Repentirs – Chloë Ashby

Traduction de l’anglais par Anouk Neuhoff – La Table ronde

Pour le Mois anglais, c’est une très agréable et touchante lecture entre Londres et le Norfolk, recommandée par Eva, que je vous propose aujourd’hui.

Cathy est restauratrice-conservatrice de tableaux à la National Gallery de Londres (le job qui fait rêver !). Elle file le parfait amour avec Noah avec lequel elle est mariée depuis 10 ans (la veinarde : il lui masse les pieds après sa journée de travail, spontanément 😍, et il cuisine divinement). Dès leur rencontre, ils s’étaient entendus sur le fait qu’ils ne souhaitaient pas avoir d’enfants. Entre leur travail, leurs amis, la mère de Cathy et la joyeuse troupe de neveux et nièces de Noah, ils coulent depuis des jours heureux et forment un couple soudé et épanoui. Mais le vernis de cette vie sereine et bien remplie semble soudain se craqueler (ah ah, elle était facile, celle-là !).

Effet de l’horloge biologique ou de la pression sociale ? De la grossesse de sa meilleure amie qui fait remonter des souvenirs et des émotions inédites ? Toujours est-il que Cathy se sent perdue, seule avec ses questions, et que sa relation avec Noah en est totalement bouleversée.

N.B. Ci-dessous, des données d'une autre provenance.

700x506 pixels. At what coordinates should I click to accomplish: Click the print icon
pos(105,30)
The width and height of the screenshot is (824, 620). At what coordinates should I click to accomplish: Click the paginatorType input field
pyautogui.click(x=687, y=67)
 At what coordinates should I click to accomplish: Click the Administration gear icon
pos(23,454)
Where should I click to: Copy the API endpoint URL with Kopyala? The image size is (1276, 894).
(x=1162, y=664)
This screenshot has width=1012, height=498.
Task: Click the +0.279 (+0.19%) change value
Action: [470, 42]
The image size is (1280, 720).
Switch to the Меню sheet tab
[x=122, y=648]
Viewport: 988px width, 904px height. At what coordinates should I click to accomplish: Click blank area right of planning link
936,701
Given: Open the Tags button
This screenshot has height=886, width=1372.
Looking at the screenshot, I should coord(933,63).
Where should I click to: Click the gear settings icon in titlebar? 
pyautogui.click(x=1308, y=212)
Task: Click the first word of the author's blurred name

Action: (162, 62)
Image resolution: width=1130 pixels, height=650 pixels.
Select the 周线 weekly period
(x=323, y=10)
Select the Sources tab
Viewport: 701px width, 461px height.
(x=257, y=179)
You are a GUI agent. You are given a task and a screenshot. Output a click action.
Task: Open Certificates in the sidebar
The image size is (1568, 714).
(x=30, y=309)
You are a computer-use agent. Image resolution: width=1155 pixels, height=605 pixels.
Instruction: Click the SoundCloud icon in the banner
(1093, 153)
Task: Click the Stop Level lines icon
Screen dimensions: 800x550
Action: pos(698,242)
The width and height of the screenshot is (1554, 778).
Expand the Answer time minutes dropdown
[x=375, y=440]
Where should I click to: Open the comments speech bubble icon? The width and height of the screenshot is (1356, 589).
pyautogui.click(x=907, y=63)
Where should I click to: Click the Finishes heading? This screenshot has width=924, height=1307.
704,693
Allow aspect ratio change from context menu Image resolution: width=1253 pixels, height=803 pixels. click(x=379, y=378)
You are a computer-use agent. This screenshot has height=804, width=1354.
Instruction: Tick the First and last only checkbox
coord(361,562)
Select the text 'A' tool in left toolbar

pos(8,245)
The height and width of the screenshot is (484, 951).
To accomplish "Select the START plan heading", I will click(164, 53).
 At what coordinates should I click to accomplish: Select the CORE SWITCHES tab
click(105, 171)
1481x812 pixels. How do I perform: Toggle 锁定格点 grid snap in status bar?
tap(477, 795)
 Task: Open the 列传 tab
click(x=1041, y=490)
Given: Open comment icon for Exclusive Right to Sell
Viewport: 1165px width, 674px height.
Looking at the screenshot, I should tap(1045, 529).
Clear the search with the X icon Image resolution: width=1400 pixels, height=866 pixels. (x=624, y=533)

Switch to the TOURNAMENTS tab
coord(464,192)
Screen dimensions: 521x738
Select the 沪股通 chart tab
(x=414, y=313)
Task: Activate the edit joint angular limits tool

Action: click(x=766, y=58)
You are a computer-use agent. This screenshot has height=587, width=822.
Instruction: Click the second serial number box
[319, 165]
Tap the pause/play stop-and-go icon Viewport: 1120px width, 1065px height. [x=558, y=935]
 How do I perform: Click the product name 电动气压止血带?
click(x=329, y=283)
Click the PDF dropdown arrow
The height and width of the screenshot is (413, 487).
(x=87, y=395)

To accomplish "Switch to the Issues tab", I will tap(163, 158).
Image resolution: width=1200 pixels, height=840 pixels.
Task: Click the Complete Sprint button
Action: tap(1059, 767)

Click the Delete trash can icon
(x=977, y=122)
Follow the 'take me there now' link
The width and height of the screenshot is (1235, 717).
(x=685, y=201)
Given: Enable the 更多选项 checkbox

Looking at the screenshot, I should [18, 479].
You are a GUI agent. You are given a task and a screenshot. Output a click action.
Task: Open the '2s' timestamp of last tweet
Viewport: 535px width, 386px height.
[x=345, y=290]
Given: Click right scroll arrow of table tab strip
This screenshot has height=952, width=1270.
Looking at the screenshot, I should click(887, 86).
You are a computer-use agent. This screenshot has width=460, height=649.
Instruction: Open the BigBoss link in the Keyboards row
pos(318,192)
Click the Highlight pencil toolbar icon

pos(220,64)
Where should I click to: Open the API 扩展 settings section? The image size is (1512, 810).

Chloë Ashby fait preuve d’une grande subtilité en décryptant l’intimité d’un couple et les tourments d’une jeune femme « moderne » qui se demande s’il est normal que son travail occupe une telle place dans sa vie, si elle peut réellement s’accomplir sans devenir mère, tout en étant confrontée à un autre choc qu’elle n’avait pas vu venir : le roc qu’a toujours pour elle été sa mère est devenu très fragile.

L’écriture de Chloë Ashby est délicate et extrêmement sensorielle : j’ai eu l’impression de me promener sur la plage avec Cathy ou d’entendre le pinceau frôler le tableau qu’elle restaure. Le travail-passion de cette jeune femme révèle peu à peu une image que le peintre avait lui-même partiellement recouverte : c’est ce qu’on appelle un « repentir », d’où le très beau titre à double sens de cette traduction (le titre original étant Second self). Cette mise au jour accompagne Cathy dans sa recherche de son moi véritable, avec délicatesse et en restituant parfaitement les séismes intérieurs qui peuvent se produire dans une vie en apparence parfaite.

Un roman lumineux. Un beau portrait de femme. Et une autrice très prometteuse.

PS : L’histoire vraie du tableau du Hollandais Hendrick van Anthonissen que restaure Cathy est à retrouver ici avec des images avant/après restauration. Impressionnant !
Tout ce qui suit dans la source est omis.